West swings hard on "Perdido" and the Gershwins' "It Ain't Necessarily So" and gives the simmering tango treatment to "Softly as in a Morning Sunrise."
West says that a good song is "flexible" and proves it with her driving version of Johnny Cash's "Folsom Prison Blues." Never mind that you could never believe West killed a man in Reno just to watch him die. It's just fun to hear her give the song a whole new feel.
She doesn't fare as well with Bob Dylan's "Mr. Tambourine Man," a less flexible song that carries a tangy whiff of star-gazing hippie patchouli.
Her take on the overly dramatic Irish ballad "Danny Boy" doesn't quite connect with the song's rampant emotion, but the arrangement, with delicately bowed bass and hollow drums, transforms the tune into an eerie ghost story.

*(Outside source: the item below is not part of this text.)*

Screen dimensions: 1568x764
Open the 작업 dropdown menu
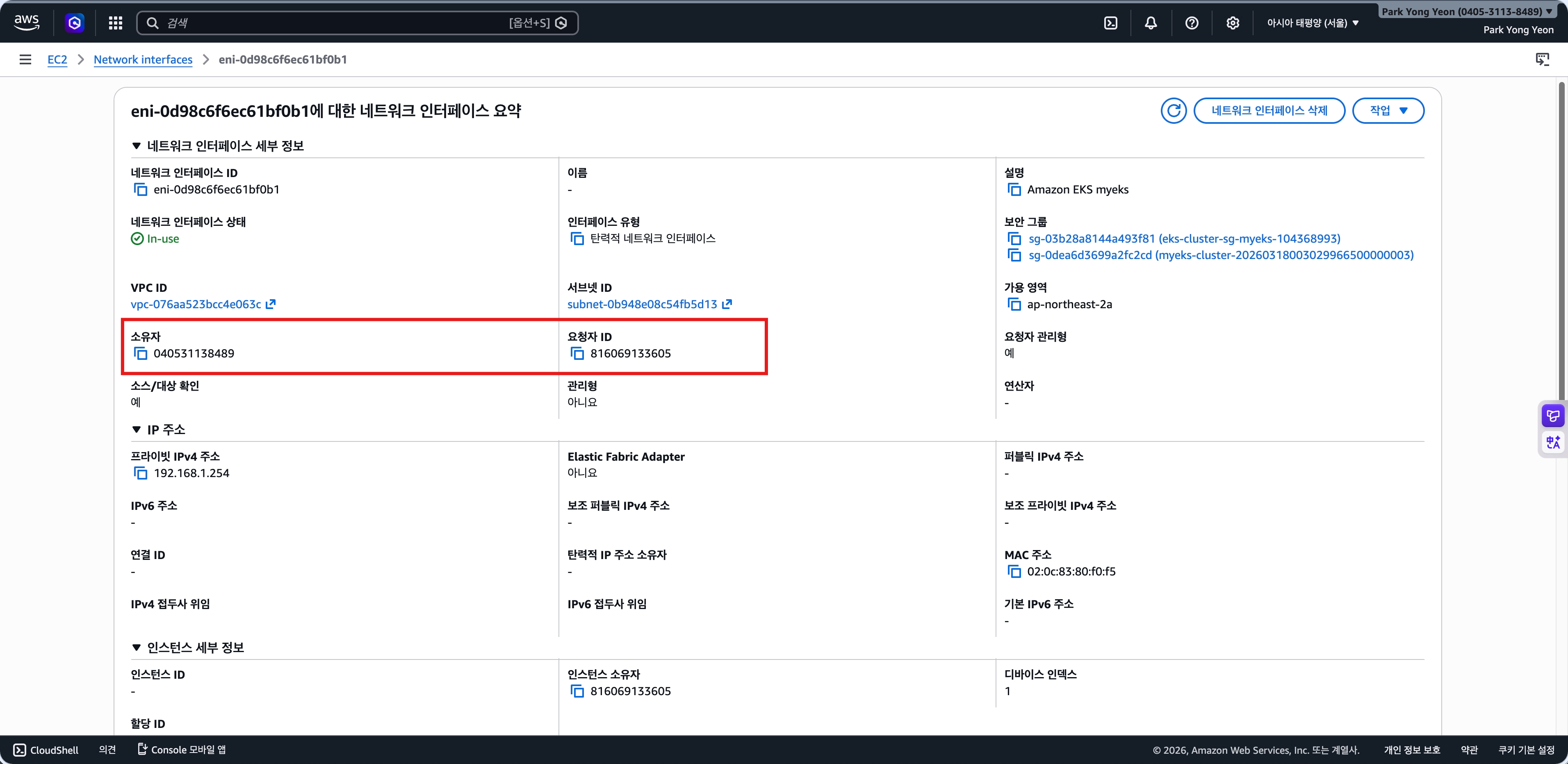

Because this is West's anniversary (tradition holds we should offer her gifts of tin or aluminum), it seems only fitting that one of her show's greatest moments comes with Ralph Rainger and Leo Robin's "Thanks for the Memory," an Academy Award winner introduced by Bob Hope and Shirley Ross in "The Big Broadcast of 1938."
Beautifully sung with warmth, charm and style to spare, the song is a fitting way to celebrate Paula West's talent and accomplishments thus far and to toast a future in which, as the old song says, the best is yet to come.